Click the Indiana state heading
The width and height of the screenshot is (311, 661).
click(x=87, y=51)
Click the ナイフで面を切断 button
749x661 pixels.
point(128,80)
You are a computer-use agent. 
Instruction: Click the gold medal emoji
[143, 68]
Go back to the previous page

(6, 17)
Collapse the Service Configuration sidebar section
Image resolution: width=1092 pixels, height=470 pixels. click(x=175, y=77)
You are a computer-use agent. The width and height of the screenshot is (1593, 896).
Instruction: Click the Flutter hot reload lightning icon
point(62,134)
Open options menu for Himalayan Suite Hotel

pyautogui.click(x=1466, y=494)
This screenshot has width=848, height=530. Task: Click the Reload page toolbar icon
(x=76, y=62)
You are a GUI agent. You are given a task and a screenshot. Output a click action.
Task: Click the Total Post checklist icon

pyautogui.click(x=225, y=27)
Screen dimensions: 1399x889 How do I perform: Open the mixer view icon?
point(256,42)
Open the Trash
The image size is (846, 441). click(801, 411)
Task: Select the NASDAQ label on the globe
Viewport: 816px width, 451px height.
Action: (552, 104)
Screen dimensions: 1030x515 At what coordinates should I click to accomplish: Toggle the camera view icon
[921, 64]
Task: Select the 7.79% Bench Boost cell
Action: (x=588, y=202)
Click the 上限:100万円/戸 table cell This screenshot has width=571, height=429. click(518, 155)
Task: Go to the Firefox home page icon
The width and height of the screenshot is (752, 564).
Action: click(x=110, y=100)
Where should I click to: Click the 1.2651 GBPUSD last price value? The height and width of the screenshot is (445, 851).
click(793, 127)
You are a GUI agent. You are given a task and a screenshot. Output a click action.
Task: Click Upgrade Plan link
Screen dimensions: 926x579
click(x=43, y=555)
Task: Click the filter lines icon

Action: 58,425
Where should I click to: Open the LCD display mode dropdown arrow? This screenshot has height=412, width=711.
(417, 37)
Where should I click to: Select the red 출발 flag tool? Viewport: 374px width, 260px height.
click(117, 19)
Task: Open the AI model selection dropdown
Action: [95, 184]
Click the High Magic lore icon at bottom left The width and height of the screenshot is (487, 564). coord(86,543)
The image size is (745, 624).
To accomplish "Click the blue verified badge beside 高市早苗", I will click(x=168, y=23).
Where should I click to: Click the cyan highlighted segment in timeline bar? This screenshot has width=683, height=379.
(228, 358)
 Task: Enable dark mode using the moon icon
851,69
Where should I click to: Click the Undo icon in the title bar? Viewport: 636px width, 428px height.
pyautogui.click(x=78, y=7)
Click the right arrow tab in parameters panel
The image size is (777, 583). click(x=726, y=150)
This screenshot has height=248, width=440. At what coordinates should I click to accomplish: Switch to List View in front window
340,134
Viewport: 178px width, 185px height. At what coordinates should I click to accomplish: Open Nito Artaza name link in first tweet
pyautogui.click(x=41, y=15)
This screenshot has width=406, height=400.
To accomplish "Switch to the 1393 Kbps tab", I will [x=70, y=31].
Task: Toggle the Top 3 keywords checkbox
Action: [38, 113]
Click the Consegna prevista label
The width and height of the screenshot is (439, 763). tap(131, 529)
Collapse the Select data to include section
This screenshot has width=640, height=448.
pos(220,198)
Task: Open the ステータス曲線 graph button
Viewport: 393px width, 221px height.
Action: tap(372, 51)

THE REQUEST -> How many lines of the material above contain the string "Where"? Reply with the number alone.

ANSWER BELOW -> 5